Map Projections

Map projections try to portray the surface of the earth or a portion of the earth, on a flat piece of paper or computer screen.They try to transform the earth from its spherical shape (3D) to a planar shape (2D).

A coordinate reference system (CRS) then defines how the two-dimensional, projected map relates to real places on Earth. The decision of which map projection and CRS to use depends on the regional extent of the area you want to work in, on the analysis you want to do, and often on the availability of data.

When viewed at close range the earth appears to be relatively flat. Maps are representations of reality: they are designed to not only represent features but also their shape and spatial arrangement. Each map projection has advantages and disadvantages.

The best projection for a map depends on the scale of the map, and on the purposes for which it will be used. For example, a projection may have unacceptable distortions if used to map the entire African continent but may be an excellent choice for a large-scale (detailed) map of your country.

Different projection methods can be produced by surrounding the globe in a cylindrical fashion, as a cone, or even as a flat surface. Each of these methods produces what is called a map projection family. Therefore, there is a family of planar/azimuthal projections (c), a family of cylindrical projections (a), and another called conical projections (b).

Map projections are never absolutely accurate representations of the spherical Earth. As a result of the map projection process, every map shows distortions of angular conformity, distance and/or area. It is usually impossible to preserve all characteristics at the same time in a map projection. This means that when you want to carry out accurate analytical operations, you need to use a map projection that provides the best characteristics for your analyses.

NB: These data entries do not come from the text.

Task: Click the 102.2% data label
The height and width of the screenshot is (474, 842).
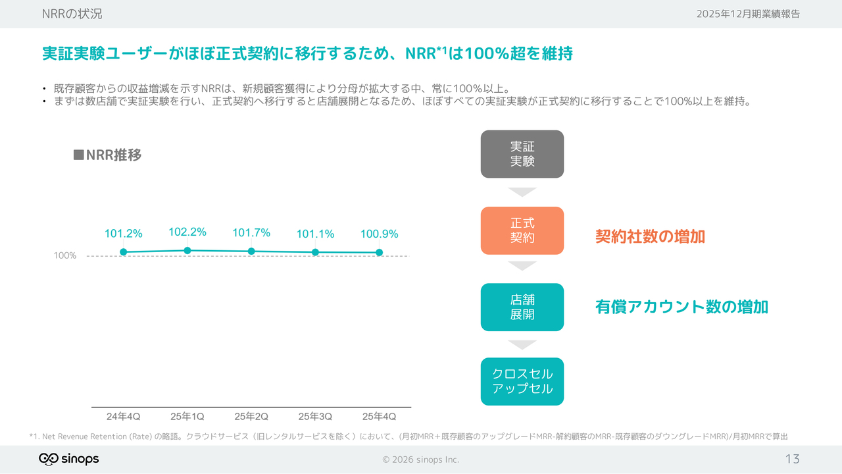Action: pyautogui.click(x=187, y=232)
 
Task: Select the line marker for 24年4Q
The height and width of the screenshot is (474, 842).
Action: pyautogui.click(x=123, y=252)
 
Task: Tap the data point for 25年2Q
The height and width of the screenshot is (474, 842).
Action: pyautogui.click(x=251, y=251)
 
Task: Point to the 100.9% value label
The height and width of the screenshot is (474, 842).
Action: pyautogui.click(x=379, y=234)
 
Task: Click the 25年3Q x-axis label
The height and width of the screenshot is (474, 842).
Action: pyautogui.click(x=315, y=417)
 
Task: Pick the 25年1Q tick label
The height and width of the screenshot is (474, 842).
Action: pyautogui.click(x=187, y=417)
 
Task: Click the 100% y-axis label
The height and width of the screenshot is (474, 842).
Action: pyautogui.click(x=65, y=255)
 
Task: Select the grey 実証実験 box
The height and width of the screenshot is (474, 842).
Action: pyautogui.click(x=522, y=154)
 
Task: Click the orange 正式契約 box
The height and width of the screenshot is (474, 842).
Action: pyautogui.click(x=522, y=230)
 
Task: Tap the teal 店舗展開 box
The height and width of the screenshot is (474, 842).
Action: pyautogui.click(x=522, y=307)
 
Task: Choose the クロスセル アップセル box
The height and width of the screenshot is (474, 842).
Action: pyautogui.click(x=522, y=382)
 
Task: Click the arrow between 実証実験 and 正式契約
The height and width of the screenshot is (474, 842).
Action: pyautogui.click(x=522, y=192)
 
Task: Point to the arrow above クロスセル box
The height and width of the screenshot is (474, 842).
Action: pyautogui.click(x=522, y=345)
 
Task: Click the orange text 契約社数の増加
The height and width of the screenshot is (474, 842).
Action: pyautogui.click(x=650, y=237)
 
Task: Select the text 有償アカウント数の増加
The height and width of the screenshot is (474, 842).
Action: pyautogui.click(x=681, y=307)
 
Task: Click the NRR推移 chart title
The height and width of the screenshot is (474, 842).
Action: pyautogui.click(x=107, y=155)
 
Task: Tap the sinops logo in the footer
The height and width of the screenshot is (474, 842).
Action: pyautogui.click(x=69, y=459)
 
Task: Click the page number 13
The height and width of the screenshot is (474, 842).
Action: pyautogui.click(x=792, y=459)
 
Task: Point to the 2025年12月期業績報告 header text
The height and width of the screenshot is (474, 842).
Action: pyautogui.click(x=748, y=14)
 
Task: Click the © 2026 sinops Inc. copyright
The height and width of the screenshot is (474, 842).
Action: pyautogui.click(x=421, y=460)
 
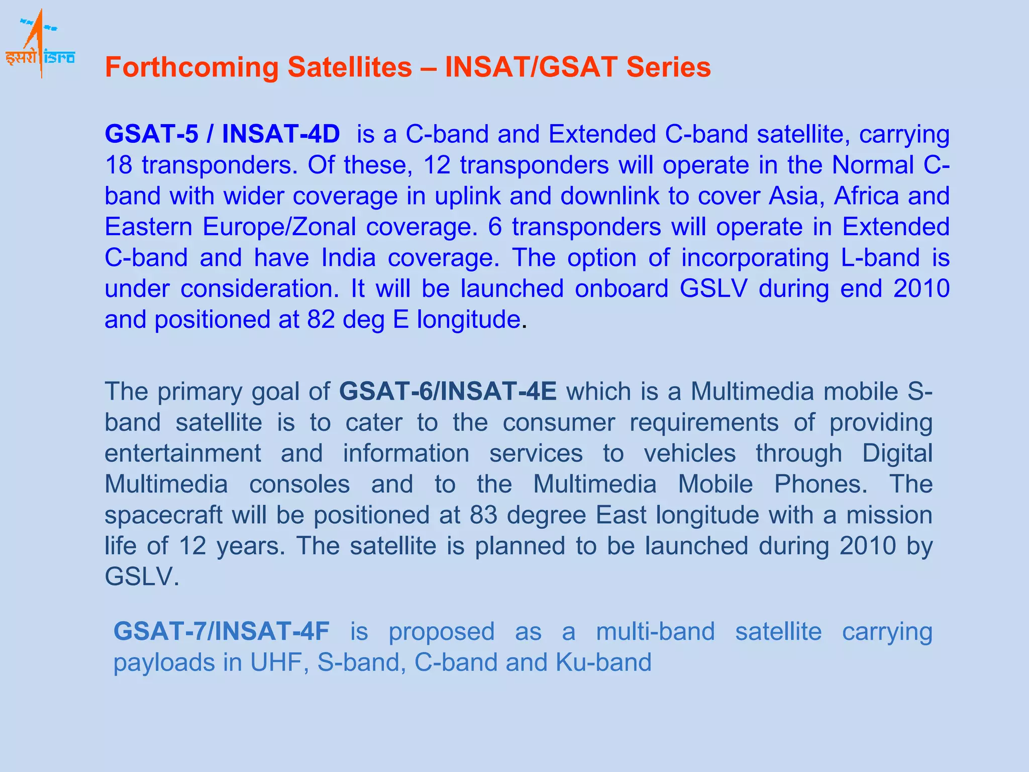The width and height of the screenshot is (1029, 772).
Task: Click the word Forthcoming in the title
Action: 191,67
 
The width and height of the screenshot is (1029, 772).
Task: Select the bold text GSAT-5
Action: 151,134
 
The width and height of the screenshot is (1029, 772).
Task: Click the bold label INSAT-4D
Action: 281,134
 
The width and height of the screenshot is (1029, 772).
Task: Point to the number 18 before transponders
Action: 118,165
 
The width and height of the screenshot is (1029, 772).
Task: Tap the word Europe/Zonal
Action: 279,227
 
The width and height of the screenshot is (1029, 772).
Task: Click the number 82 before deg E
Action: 321,320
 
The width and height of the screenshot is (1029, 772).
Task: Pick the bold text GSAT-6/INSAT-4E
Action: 448,392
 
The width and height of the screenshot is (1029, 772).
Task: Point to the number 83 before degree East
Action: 483,515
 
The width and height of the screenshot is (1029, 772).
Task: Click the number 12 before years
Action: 192,546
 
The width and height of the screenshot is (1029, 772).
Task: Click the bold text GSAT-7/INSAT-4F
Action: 222,632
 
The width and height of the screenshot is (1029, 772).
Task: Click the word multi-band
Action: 655,632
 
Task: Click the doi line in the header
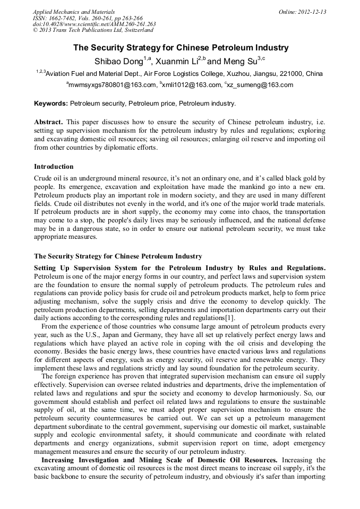(94, 24)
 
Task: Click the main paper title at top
(180, 48)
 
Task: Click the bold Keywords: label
(51, 103)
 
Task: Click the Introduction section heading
(54, 167)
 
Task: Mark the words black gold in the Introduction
(300, 178)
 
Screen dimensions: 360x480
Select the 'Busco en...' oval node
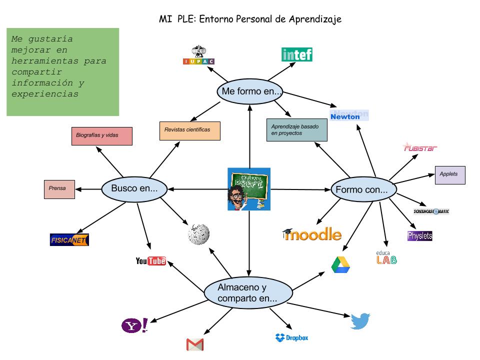(134, 189)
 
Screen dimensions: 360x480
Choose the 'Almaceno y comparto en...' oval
(248, 293)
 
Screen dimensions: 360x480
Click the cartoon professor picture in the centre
(249, 189)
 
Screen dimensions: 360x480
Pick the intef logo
(297, 54)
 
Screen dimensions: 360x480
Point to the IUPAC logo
(198, 56)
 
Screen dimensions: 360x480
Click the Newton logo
(349, 116)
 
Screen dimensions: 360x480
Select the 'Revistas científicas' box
(190, 130)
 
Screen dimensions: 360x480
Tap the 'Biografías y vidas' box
(102, 136)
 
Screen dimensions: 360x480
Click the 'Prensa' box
(59, 189)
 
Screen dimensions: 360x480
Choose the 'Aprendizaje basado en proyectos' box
(297, 130)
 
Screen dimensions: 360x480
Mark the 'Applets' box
(450, 174)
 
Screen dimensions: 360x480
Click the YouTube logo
(150, 261)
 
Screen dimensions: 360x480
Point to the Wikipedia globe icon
(198, 234)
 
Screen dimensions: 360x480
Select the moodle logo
(312, 234)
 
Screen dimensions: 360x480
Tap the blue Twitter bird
(360, 321)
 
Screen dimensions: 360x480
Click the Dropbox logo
(292, 338)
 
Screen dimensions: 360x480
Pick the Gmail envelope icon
(195, 344)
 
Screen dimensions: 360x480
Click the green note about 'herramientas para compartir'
(63, 72)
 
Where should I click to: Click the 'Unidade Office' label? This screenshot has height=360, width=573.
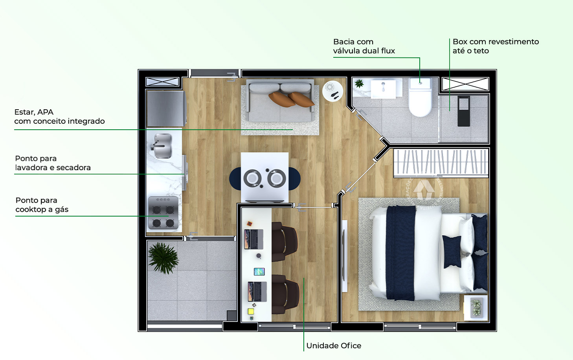[333, 345]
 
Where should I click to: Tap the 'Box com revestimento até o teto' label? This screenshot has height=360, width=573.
[495, 46]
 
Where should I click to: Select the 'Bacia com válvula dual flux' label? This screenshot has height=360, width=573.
[364, 46]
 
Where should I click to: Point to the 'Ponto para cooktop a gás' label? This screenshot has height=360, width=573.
[42, 205]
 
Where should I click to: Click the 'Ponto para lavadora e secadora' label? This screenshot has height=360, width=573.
[53, 163]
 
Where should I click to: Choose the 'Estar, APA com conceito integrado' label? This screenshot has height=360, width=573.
[59, 117]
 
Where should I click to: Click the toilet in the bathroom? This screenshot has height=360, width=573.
[420, 98]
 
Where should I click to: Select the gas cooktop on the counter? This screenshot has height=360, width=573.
[163, 213]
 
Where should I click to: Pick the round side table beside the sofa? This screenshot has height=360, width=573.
[332, 91]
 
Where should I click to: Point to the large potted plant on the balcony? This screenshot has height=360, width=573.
[163, 257]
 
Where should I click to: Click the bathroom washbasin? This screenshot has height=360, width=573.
[383, 88]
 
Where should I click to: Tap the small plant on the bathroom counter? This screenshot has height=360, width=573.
[359, 83]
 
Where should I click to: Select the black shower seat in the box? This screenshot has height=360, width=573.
[463, 111]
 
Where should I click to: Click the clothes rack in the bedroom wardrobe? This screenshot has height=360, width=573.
[441, 162]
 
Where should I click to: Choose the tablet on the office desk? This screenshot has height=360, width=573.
[259, 272]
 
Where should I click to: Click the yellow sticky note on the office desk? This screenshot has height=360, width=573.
[250, 311]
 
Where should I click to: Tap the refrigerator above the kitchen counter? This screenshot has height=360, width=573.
[165, 108]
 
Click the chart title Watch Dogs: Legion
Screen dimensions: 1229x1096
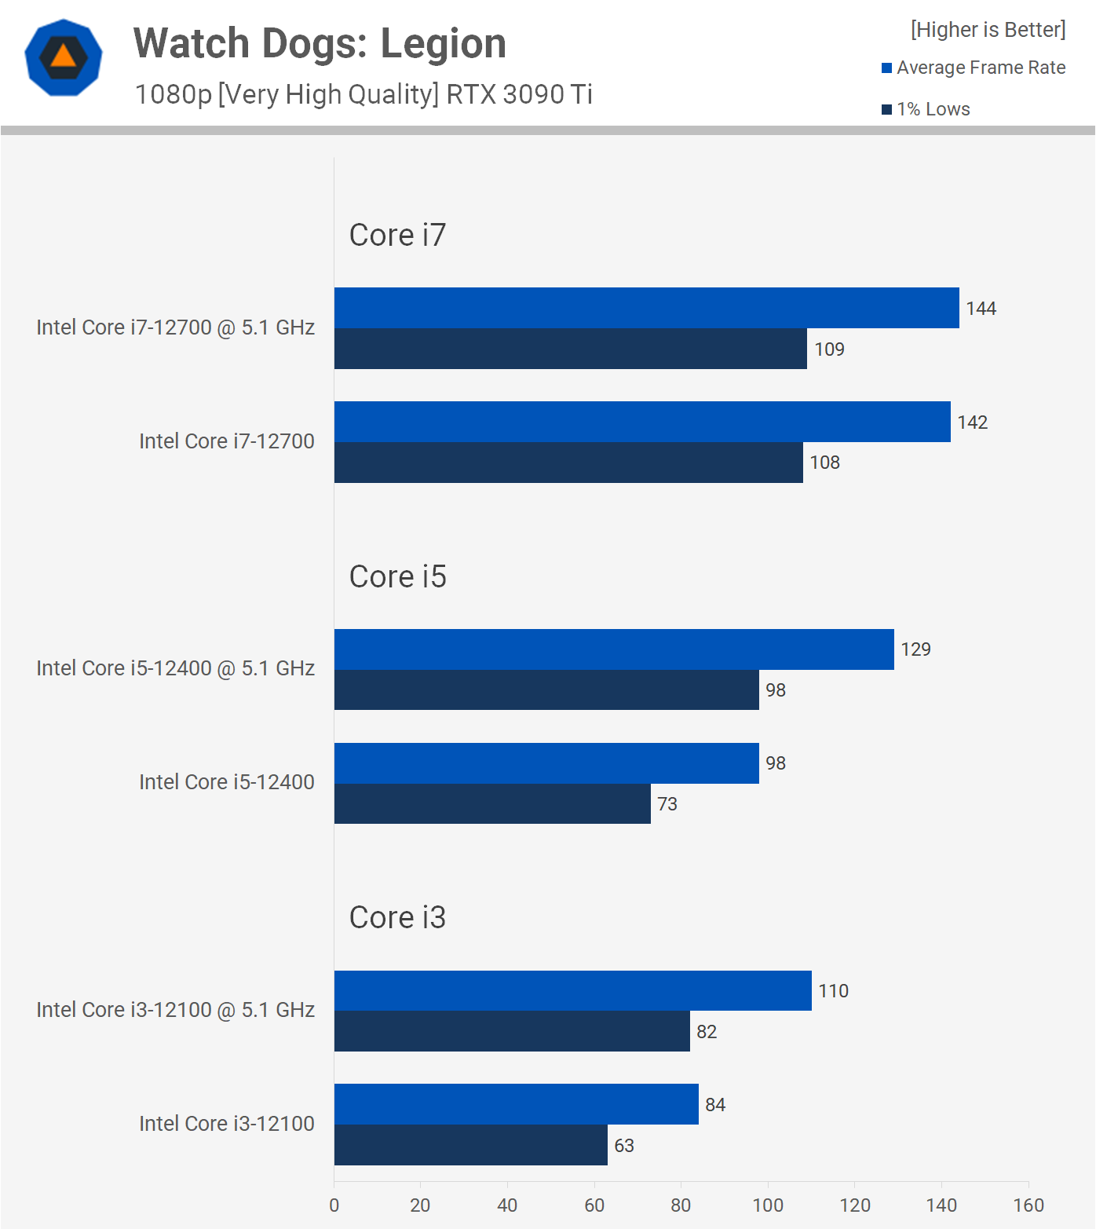(320, 43)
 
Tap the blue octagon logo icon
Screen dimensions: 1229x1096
(64, 57)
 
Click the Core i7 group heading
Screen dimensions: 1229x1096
(397, 235)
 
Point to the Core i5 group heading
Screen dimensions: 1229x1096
(397, 576)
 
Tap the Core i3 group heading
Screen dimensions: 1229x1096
(397, 917)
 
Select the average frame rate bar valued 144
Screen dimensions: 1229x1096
(646, 308)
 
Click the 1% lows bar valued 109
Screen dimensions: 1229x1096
(570, 349)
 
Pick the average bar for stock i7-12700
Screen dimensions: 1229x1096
(642, 422)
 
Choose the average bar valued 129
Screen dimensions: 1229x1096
(614, 649)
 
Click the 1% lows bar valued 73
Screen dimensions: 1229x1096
(492, 803)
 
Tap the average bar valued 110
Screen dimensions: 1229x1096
(572, 990)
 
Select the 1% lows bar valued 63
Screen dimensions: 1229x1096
(470, 1145)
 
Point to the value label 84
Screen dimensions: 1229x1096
(715, 1105)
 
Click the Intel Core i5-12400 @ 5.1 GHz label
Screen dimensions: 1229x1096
(175, 668)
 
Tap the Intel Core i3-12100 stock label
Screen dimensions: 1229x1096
(226, 1124)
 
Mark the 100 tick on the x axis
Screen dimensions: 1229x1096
(768, 1205)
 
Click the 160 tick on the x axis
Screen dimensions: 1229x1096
(1028, 1205)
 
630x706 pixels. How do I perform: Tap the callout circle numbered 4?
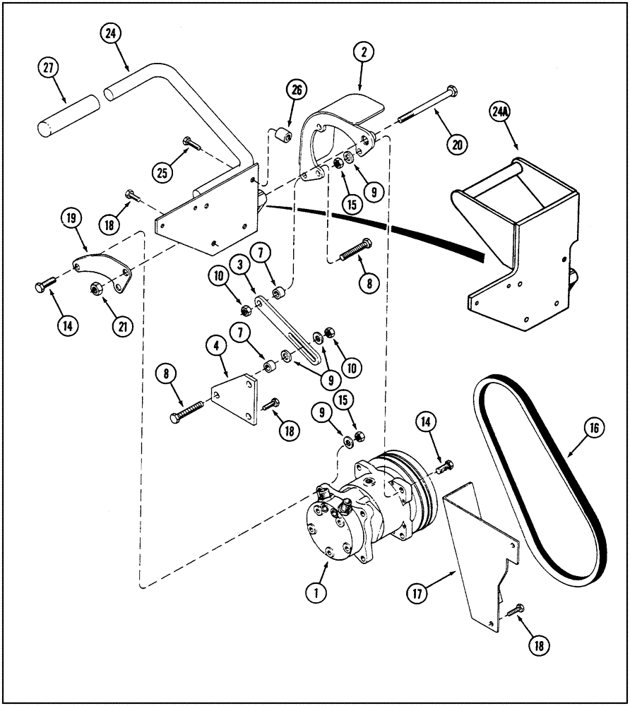216,346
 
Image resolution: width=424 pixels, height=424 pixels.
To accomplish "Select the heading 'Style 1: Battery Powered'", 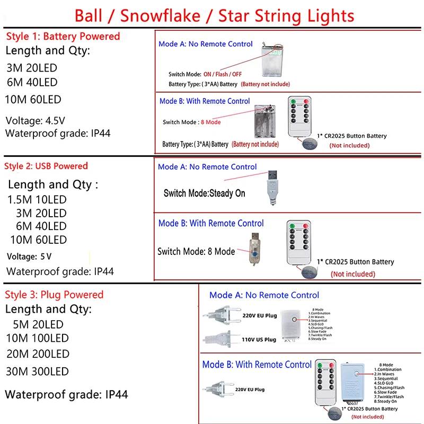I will pyautogui.click(x=63, y=37).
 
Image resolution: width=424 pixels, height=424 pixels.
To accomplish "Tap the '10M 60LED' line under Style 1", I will pyautogui.click(x=33, y=100).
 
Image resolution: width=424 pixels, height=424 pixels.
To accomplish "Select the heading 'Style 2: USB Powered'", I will pyautogui.click(x=46, y=166).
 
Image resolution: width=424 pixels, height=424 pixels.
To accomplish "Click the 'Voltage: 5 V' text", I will pyautogui.click(x=29, y=257).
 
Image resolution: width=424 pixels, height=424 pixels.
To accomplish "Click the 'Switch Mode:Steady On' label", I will pyautogui.click(x=204, y=193).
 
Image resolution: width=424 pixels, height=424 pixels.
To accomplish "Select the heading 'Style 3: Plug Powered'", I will pyautogui.click(x=54, y=295).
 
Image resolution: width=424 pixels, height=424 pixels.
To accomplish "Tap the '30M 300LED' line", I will pyautogui.click(x=37, y=372).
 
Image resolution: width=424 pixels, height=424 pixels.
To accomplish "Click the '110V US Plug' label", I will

When working with a globe, the main directions of the compass (North, East, South and West) will always occur at 90 degrees to one another. In other words, the East will always occur at a 90-degree angle to the North. Maintaining correct angular properties can be preserved on a map projection as well. A map projection that retains this property of angular conformity is called a conformal or orthomorphic projection. These projections are used when the preservation of angular relationships is important. They are commonly used for navigational or meteorological tasks.

If your goal in projecting a map is to accurately measure distances, you should select a projection that is designed to preserve distances well. Such projections, called equidistant projections, require that the scale of the map is kept constant. A map is equidistant when it correctly represents distances from the centre of the projection to any other place on the map.Equidistant projections maintain accurate distances from the centre of the projection or along given lines. These projections are used for radio and seismic mapping, and navigation.

When a map portrays areas over the entire map, so that all mapped areas have the same proportional relationship to the areas on the Earth that they represent, the map is an equal area map. As the name implies, these maps are best used when calculations of area are the dominant calculations you will perform. If, for example, you are trying to analyse a particular area in your town to find out whether it is large enough for a new shopping mall, equal area projections are the best choice. On the one hand, the larger the area you are analysing, the more precise your area measures will be, if you use an equal area projection rather than another type. On the other hand, an equal area projection results in distortions of angular conformity when dealing with large areas.